Data extracts section start
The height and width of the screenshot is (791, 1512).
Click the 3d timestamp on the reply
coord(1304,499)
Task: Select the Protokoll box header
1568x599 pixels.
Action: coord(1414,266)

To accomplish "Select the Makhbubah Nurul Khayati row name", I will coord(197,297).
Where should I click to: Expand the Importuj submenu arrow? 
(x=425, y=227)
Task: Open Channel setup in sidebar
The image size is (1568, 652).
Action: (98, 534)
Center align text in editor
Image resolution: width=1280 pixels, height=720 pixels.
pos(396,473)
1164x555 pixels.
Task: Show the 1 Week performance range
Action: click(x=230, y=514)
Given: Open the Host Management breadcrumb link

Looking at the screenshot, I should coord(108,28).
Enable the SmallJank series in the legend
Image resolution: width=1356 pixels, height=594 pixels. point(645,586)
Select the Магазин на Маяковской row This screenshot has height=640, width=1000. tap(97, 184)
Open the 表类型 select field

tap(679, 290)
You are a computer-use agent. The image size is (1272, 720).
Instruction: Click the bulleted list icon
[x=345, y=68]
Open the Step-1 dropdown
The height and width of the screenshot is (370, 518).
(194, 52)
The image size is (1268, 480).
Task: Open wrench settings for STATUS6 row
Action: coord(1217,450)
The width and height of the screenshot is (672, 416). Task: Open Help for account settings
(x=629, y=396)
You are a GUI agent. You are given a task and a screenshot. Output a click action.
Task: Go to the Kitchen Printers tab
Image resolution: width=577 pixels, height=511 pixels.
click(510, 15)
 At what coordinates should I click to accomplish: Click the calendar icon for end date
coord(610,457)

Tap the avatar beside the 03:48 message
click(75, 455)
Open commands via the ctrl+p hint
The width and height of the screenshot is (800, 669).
Data extracts section end
## To do:
Copy out the records above without altering anything.

## Result for this task:
The height and width of the screenshot is (791, 1512).
Click the 3d timestamp on the reply
coord(1304,499)
Task: Select the Protokoll box header
1568x599 pixels.
Action: coord(1414,266)

To accomplish "Select the Makhbubah Nurul Khayati row name", I will coord(197,297).
Where should I click to: Expand the Importuj submenu arrow? 
(x=425, y=227)
Task: Open Channel setup in sidebar
The image size is (1568, 652).
Action: (98, 534)
Center align text in editor
Image resolution: width=1280 pixels, height=720 pixels.
pos(396,473)
1164x555 pixels.
Task: Show the 1 Week performance range
Action: click(x=230, y=514)
Given: Open the Host Management breadcrumb link

Looking at the screenshot, I should coord(108,28).
Enable the SmallJank series in the legend
Image resolution: width=1356 pixels, height=594 pixels. point(645,586)
Select the Магазин на Маяковской row This screenshot has height=640, width=1000. tap(97, 184)
Open the 表类型 select field

tap(679, 290)
You are a computer-use agent. The image size is (1272, 720).
Instruction: Click the bulleted list icon
[x=345, y=68]
Open the Step-1 dropdown
The height and width of the screenshot is (370, 518).
(194, 52)
The image size is (1268, 480).
Task: Open wrench settings for STATUS6 row
Action: coord(1217,450)
The width and height of the screenshot is (672, 416). Task: Open Help for account settings
(x=629, y=396)
You are a GUI agent. You are given a task and a screenshot. Output a click action.
Task: Go to the Kitchen Printers tab
Image resolution: width=577 pixels, height=511 pixels.
click(510, 15)
 At what coordinates should I click to accomplish: Click the calendar icon for end date
coord(610,457)

Tap the avatar beside the 03:48 message
click(75, 455)
Open commands via the ctrl+p hint
The width and height of the screenshot is (800, 669).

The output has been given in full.